Open qinxianyuzi opened 2 years ago
Are you configuring Visual Studio with /arch:AVX
? GCC and clang can use __attribute__((target("avx2")))
on its functions but I don't think Microsoft's VS supports that, so you have to manually opt in to SIMD acceleration. If you don't opt in, you'll get the slower (non-SIMD) fallback code.
If that doesn't help, can you attach the C:/Users/huangry/Desktop/8/IMG_1071.PNG
file so I can try to reproduce the slowness?
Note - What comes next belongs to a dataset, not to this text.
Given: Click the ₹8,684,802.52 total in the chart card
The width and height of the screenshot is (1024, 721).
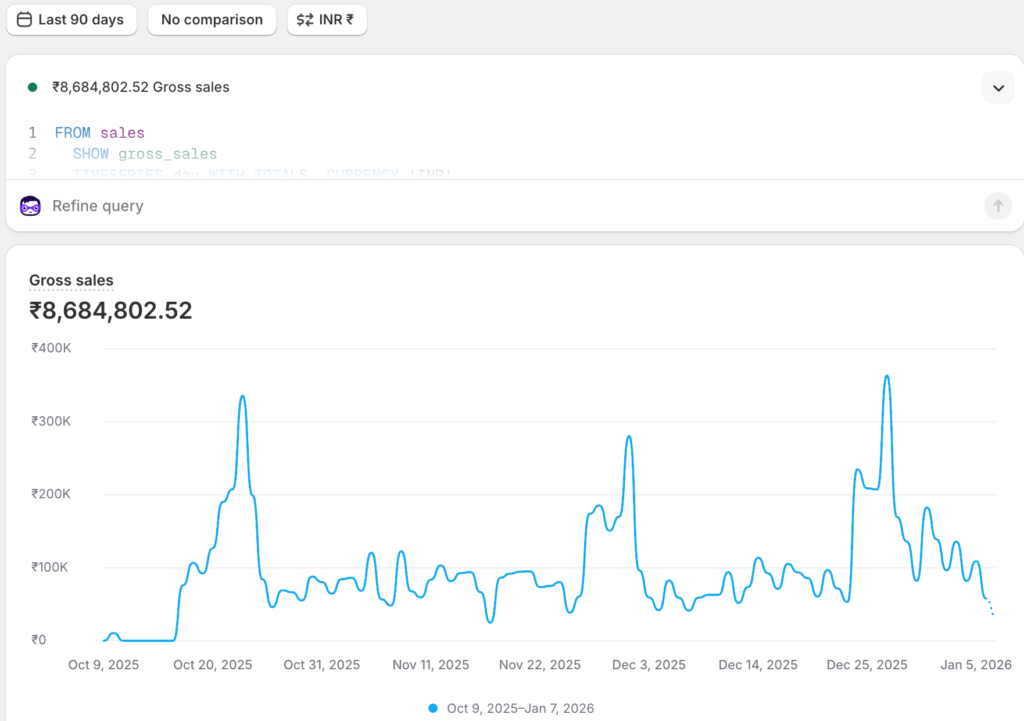Looking at the screenshot, I should [110, 311].
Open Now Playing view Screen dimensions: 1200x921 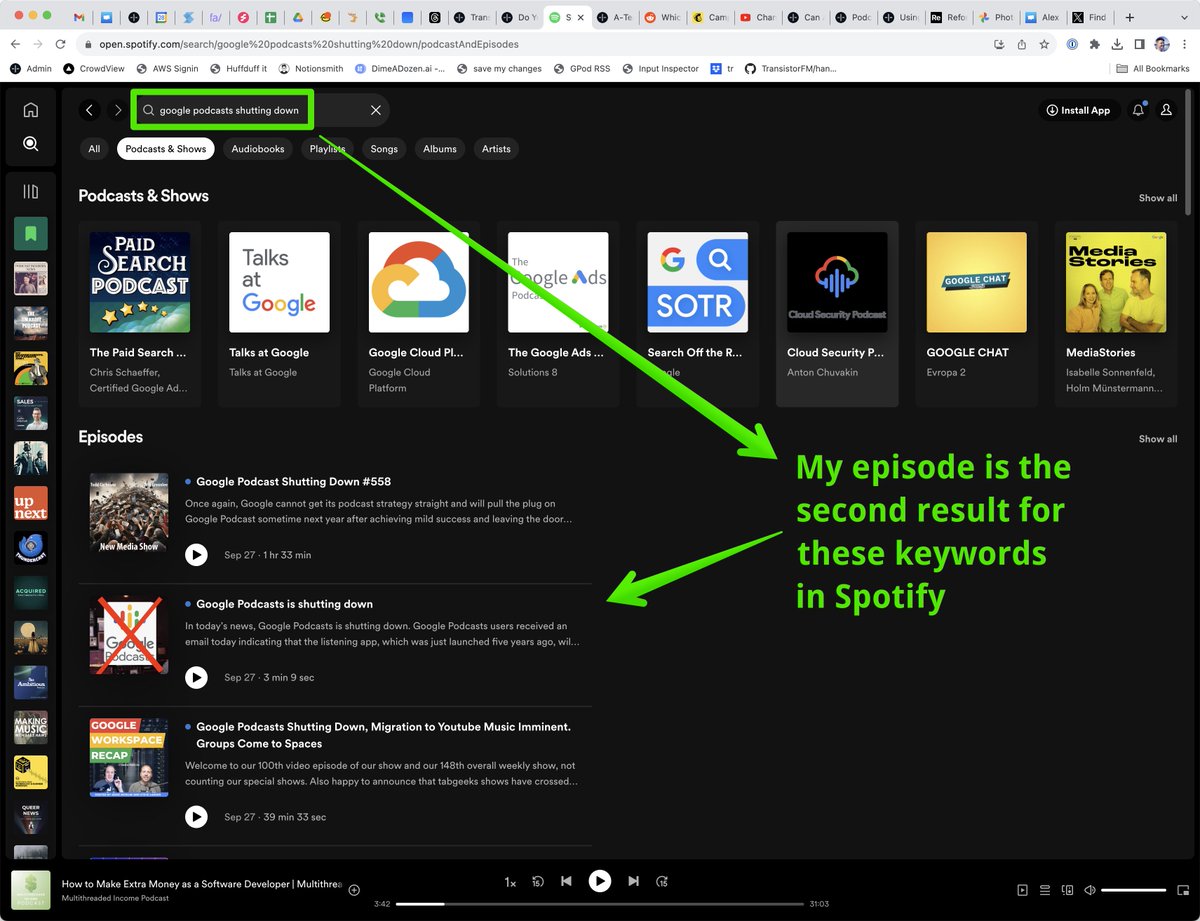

Are you configuring Visual Studio with
/arch:AVX
?
Oh, also, for MSVC, make sure that you're compiling an optimized build, not a debug build. I think this is the /O2
option (that's: slash, letter-O, number-2), or its GUI equivalent, but I might be wrong (I don't use Microsoft's toolchain, day-to-day).
Thanks, I'm trying to configure Visual Studio with avx2. And maybe clang is indispensable.
This is PNG file.
I configure Visual Studio with (/arch:AVX2), but it doesn't work.
I configure Visual Studio with (/arch:AVX2), but it doesn't work.
Does "it doesn't work" mean that it didn't get faster, or does it mean that you got a compiler error message, or does it mean something else? If it's an error message, can you copy/paste it here?
It didn't get faster.
I configure Visual Studio with (/arch:AVX2), but it doesn't work.
OK. Does /arch:AVX
without the 2 do anything? Do you also pass /O2
? It might be easier if you say what compiler flags you are passing.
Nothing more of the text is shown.